Kenya's heavily-Muslim Coastal province has been intensely courted by the main presidential contenders before elections on Thursday. As Derek Kilner reports from Mombasa, public opinion polls in the province indicate dissatisfaction with the government of President Mwai Kibaki.

With campaigning officially over before presidential and parliamentary elections Thursday, the streets of Mombasa, Kenya's second city and its major port, are free of the megaphones and marches of a few days ago. But campaign posters still cover the walls of every available building, and the vote is on everybody's mind.

Challenger Raila Odinga has a substantial lead over President Mwai Kibaki in Coast Province, according to the most Mr. Odinga's pledge to decentralize government power, an idea that receives strong support on the coast.

Primary school teacher Ithman Mursal says government resources and wealth have been concentrated in the hands of an elite in Nairobi and President Kibaki's Central Province under the current government.

"We want the national resources to be equally divided to all regions so that we eliminate the idea of a few individuals benefiting from the resources," said Mursal. "Here in Mombasa, everything has been taken to Nairobi. Here we have a port. The headquarters of the Kenya Ports Authority is in Nairobi and yet we have the sea in Mombasa."

Another issue of concern, particularly for Mombasa's large Muslim population, is the government's cooperation in American counter-terrorism policies, including the transfer of suspects to locations including Ethiopia and the American military base at Guantanamo Bay, Cuba.

Aboud Khalifa, a phone salesman, says he is particularly concerned by the government's policies.

"About the Muslims and the government all through these five years there was a lot of friction because they were puppets of the Americans," he said. "We are really tired of this stuff. There was not enough evidence for us to be taken to Guantanamo bay or Ethiopia, but still they did this stuff and we are tired of this."

The United States has been concerned about terrorism on Kenya's coast.

A bomb attack on the American Embassy in Nairobi in 1998 killed 219 people, and in 2002, 13 people were killed in an attack on an Israeli-owned hotel. Many people have been arrested coming across the border with Somalia to the North, including, critics charge, several Kenyan citizens.

Estimates indicate Muslims constitute nearly two million of Kenya's more than 14 million eligible voters.

But President Kibaki has also attempted to court the Muslim population, and the blue and red of his campaign t-shirts and posters are just as visible as Odinga's orange, at least on the city's main streets.

His backers, as in other parts of the country, emphasize Kibaki's achievements from his first term in office, including a strong record of economic growth and the introduction of free primary education.
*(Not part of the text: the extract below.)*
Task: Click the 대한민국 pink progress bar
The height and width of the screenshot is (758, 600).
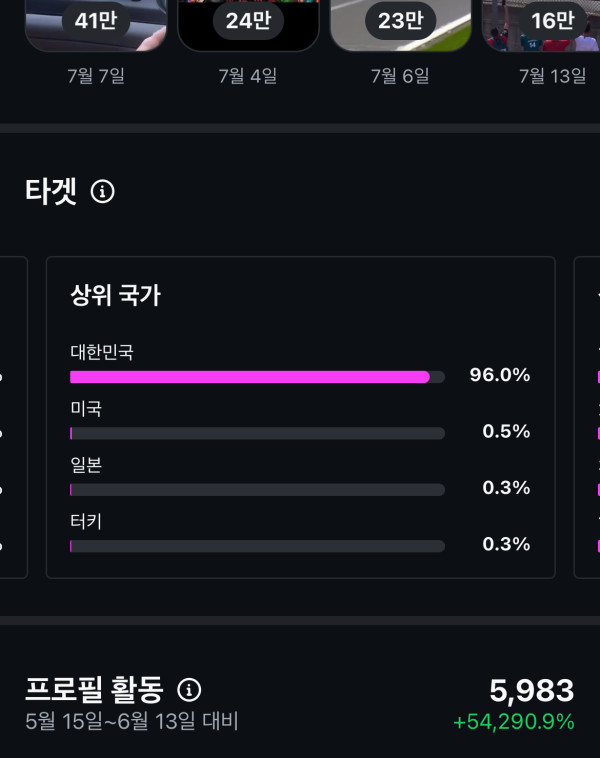Action: point(250,377)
Sammy Kamau, a lawyer, is one such supporter.

"I have seen what he has done. His record is good. He has improved the economy of Kenya. We have sign lives changing, even from the villages, we have seen development and we really appreciate it. I am voting because of what he has done, the track record, not mere talk," said Kamau.

While Mr. Odinga narrowly leads Mr. Kibaki in national opinion polls, many observers say the race is too close to call. Both candidates will be watching closely as Mombasa's voters queue up in the tropical heat on Thursday.